On the other hand, if we got far more players with seven heads in a row than were expected due to common causes alone, then we’d be justified in suspecting that special causes are at work for at least some of them. For example, if we observed 15 players out of 70 with seven heads in a row there’s good reason to believe somebody’s on to something. But how many? And which ones?

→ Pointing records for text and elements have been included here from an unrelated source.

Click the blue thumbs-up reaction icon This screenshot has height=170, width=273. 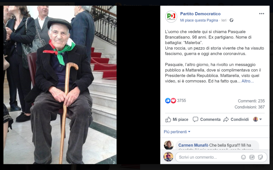168,101
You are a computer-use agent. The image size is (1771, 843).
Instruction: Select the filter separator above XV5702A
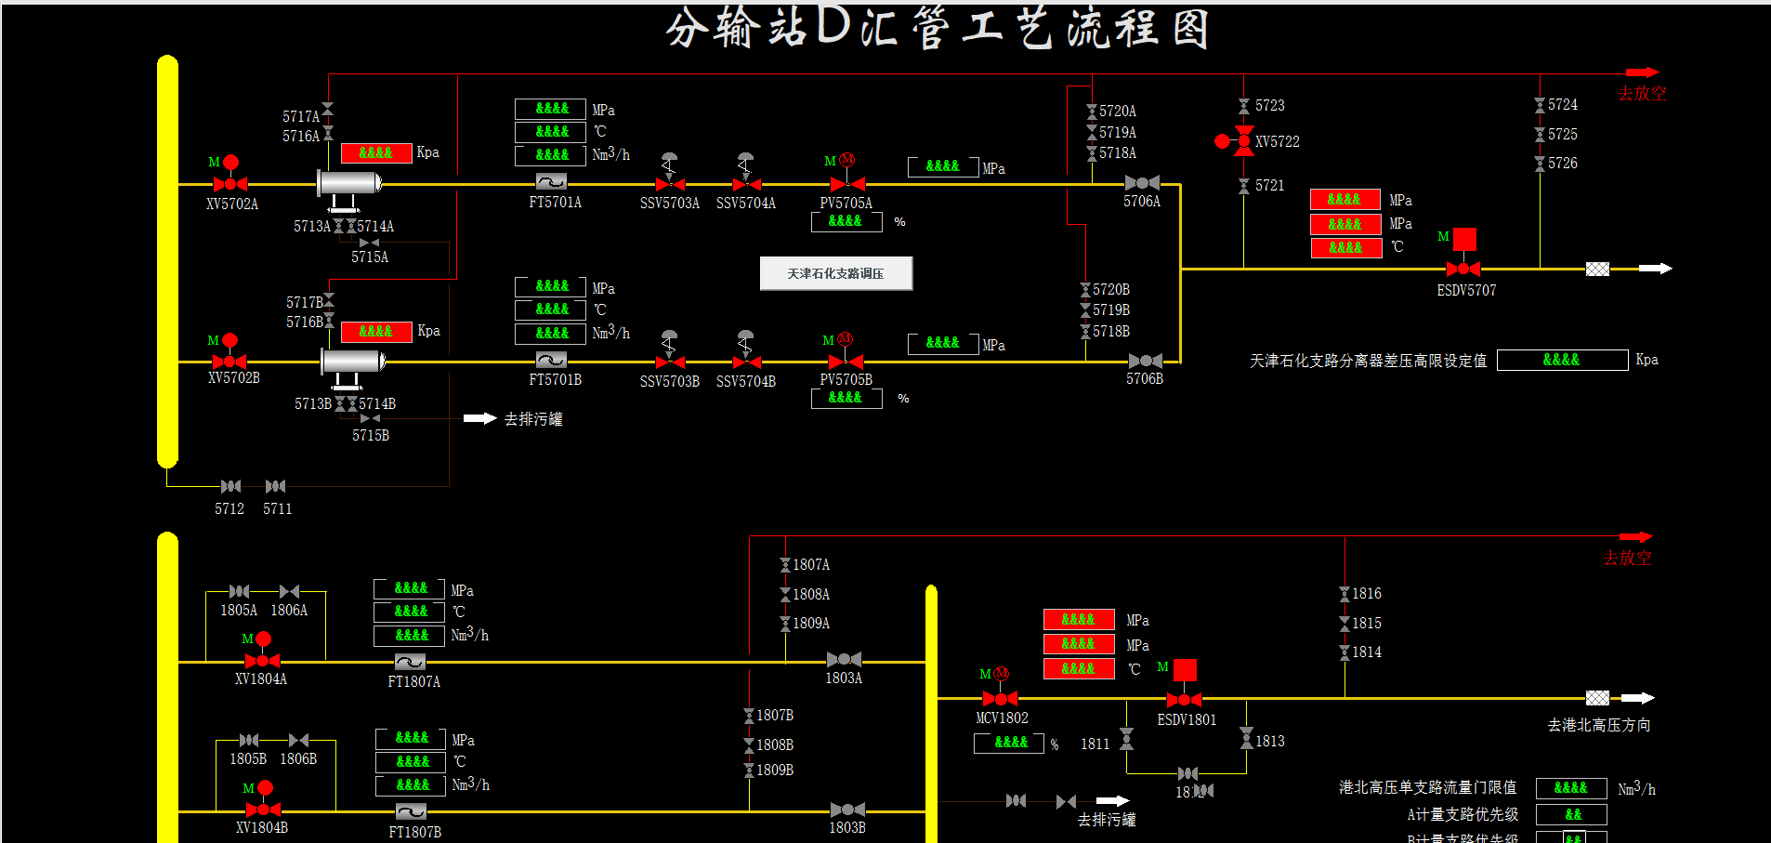[348, 182]
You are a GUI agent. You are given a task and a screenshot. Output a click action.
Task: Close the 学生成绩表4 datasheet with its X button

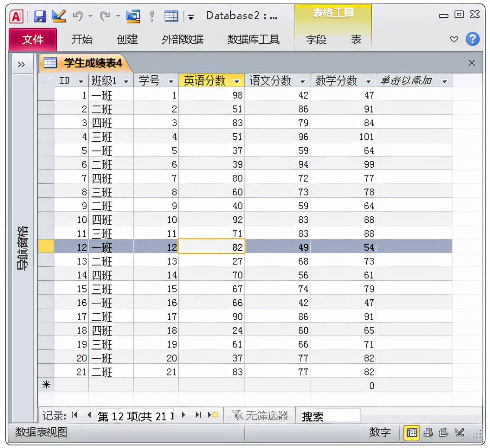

Our expectation of one out of 70 with seven heads in a row is itself merely an estimate, and is subject to a confidence interval of almost two. So, 95% of the time, we’d expect to see between zero and three players with seven heads out of seven tosses. Should we observe 15, we’d have a very high degree of confidence that 12 of the 15 people who tossed seven heads were “true” positives. Sadly, the statistics won’t tell us which ones, but if we were to study, say, five of those 15 selected at random, we could expect three or four of them to be the real thing—that is, exploiting special causes to flip heads “deliberately.” Studying that group of five and looking for patterns in how they do it is likely to have a high “signal to noise ratio” and yield meaningful insights.
When it comes to assessing whether a particular company’s performance profile—say, beating the market by 10-fold over a 10-year period—is a consequence of common causes or special causes, and then correcting for the possibility of false positives, we have a much more challenging problem on our hands.
Competition between companies can be seen as a system, and the distribution of companies by performance (however measured) in a given year is in part a consequence of the common causes that define that system. Some companies do better or worse not because they are fundamentally any different, but simply due to the random and unpredictable perturbations endemic to the system itself. With coin tosses, we can characterize the odds of getting heads or tails. But with the competitive economy, we can’t easily determine what the expected distribution of outcomes due to common causes actually is.
At the risk of repetition, we can always explain after the fact why Acme Inc. delivered, say, a 15% return on assets while XYZ Corp. delivered only 12%, but if the difference is due to common causes, our explanation has no predictive power: depending on the structure of the system, next year it could be just as likely that XYZ will get the better of Acme. This is an important point, for as Malcolm Gladwell makes clear in his recent book Outliers, people who achieve exceptional results can typically trace their success to deeply contextual and highly idiosyncratic explanations. The problem is this is as true of Joe the Plumber as it is of Bill Gates: everyone’s got a story. The difficulty is determining which stories capture common versus special causes.
In addition, each player’s outcome is determined by the performance of the others because business performance is entirely relative. It’s no good knowing what your chances are of delivering 15% ROA. What we care about is the likelihood that you’ll do better than a given percentage of the rest of the population. In other words, we want to know what the odds of a specified relative performance will be, and that clearly depends on how well everyone else does.
Finally, whereas coin tosses are independent of each other, how a company does in year two of a time series is strongly influenced by how well it did in year one. Performance is sticky, and unless we can correct for that stickiness we’re very likely to attribute exceptional performance to companies evincing nothing more than system-level inertia.
Our intuition fails us when assessing runs of coin tosses; to see how easily we can be led astray when considering a much more complex system, consider the following simulation of 20 years of performance for 100 firms. In this experiment, each year’s performance equals the previous year’s performance (stickiness) plus a random “bump,” which can be positive or negative (common causes). All 100 firms start with a performance level of 0, and the bump is normally distributed with an average of 0 and a standard deviation of 1. This simulation is known as a “random walk.”
Figure 1. The illusion of greatness
Figure 1 shows how fate treated six of the 100 firms. It’s hard to resist concluding that we have a sample of three “big winners” and three “big losers.” But we know in truth there’s nothing to learn about the impact of individual attributes on performance by studying these six firms: we defined the simulation such that all the individuals were identical (there are no special causes), and any differences between individuals are exclusively consequences of randomness in the system—the common causes of performance.
When our spider sense is so easily fooled even when we know what is actually going on, imagine how difficult it is to differentiate between good and great when we have no idea what the underlying properties of the system in question truly are. It’s only too likely that seemingly slam-dunk great performance might actually be nothing of the sort.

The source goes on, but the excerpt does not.